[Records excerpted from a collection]
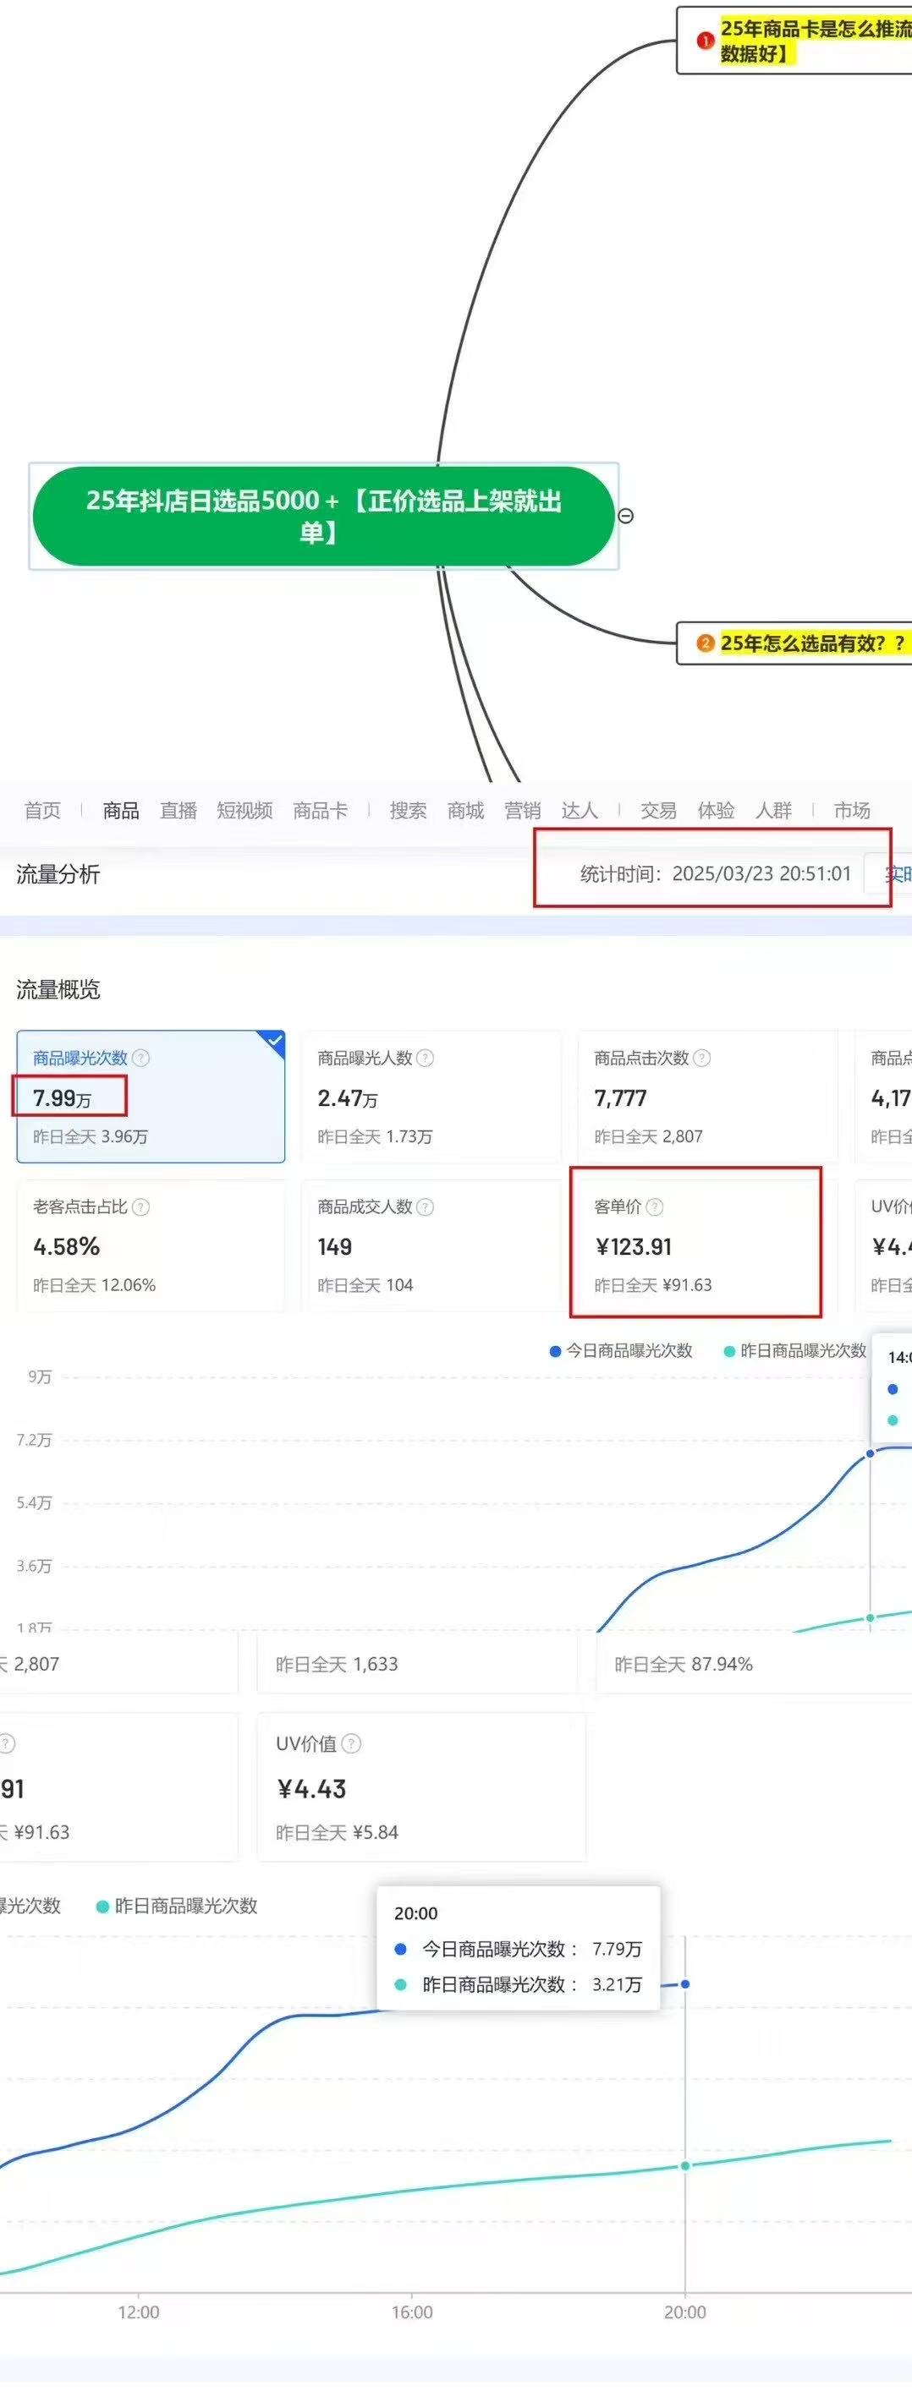Image resolution: width=912 pixels, height=2391 pixels.
Task: Toggle the 今日商品曝光次数 legend series
Action: 620,1351
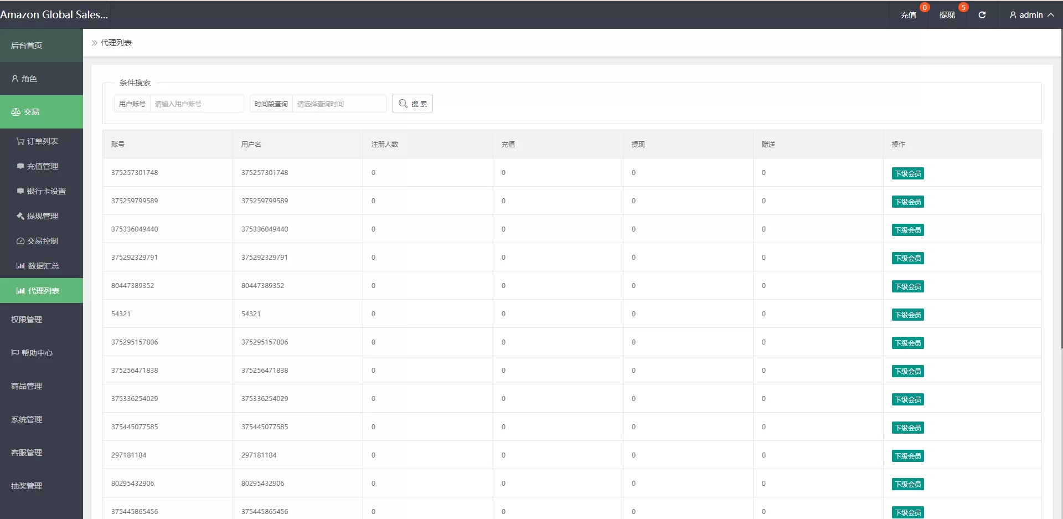This screenshot has width=1063, height=519.
Task: Click 下级会员 for account 54321
Action: click(907, 315)
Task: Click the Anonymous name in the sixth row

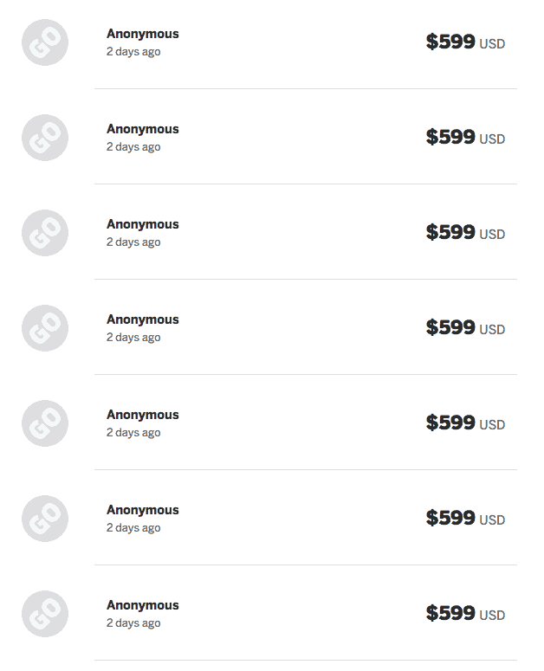Action: click(142, 510)
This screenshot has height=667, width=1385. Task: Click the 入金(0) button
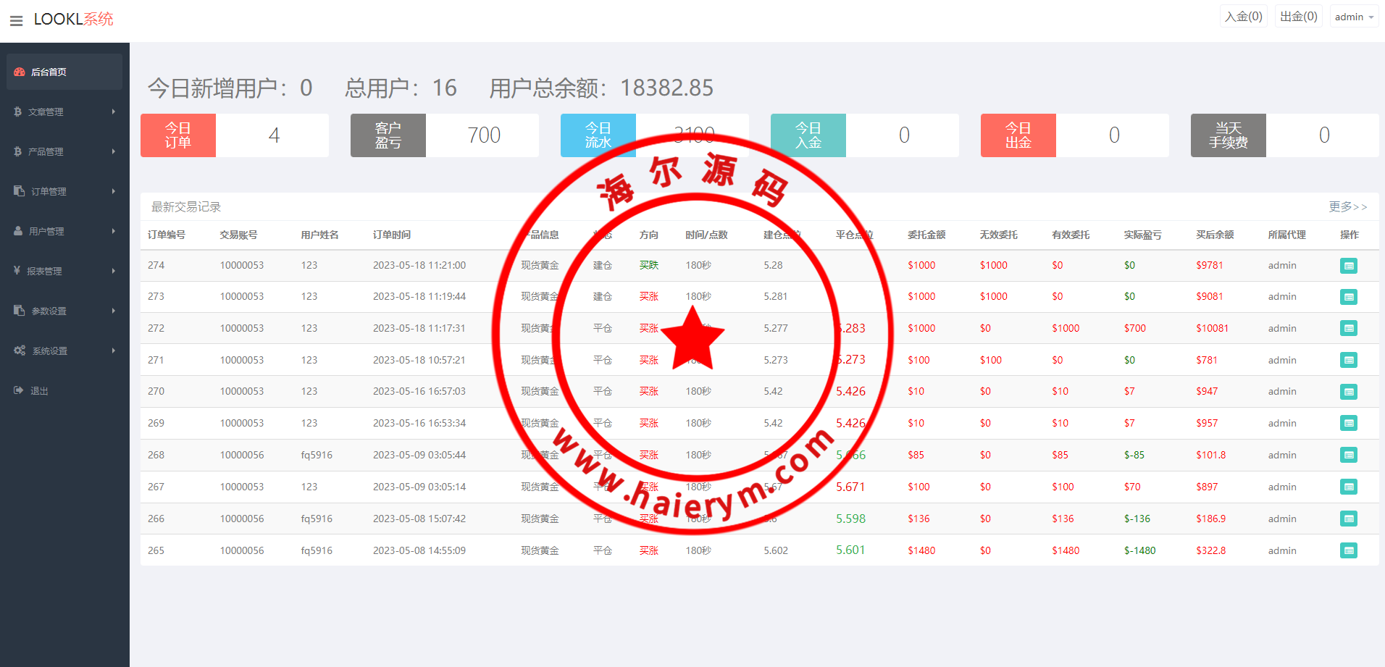click(x=1243, y=17)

— Problem to solve —
Print exactly the lines from the one containing "Task: Click the Anonymous" through the last line of the records, both included, and leave out the pictures.

— Response for this exercise —
Task: Click the Anonymous name in the sixth row

Action: click(142, 510)
This screenshot has height=667, width=1385. Task: Click the 入金(0) button
click(x=1243, y=17)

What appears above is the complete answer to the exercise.